# Exercise directions
In the entries below, count each line where "agent" appears. Give the total and nothing more.

START Data extracts

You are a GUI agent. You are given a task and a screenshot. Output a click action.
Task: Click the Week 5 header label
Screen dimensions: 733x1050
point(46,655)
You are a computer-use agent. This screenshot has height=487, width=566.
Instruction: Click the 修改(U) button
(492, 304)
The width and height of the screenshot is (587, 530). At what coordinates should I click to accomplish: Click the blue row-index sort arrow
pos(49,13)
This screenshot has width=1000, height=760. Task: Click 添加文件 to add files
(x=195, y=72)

END Data extracts
START Data extracts

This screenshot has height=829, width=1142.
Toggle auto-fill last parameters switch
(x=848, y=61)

END Data extracts

# Written response
2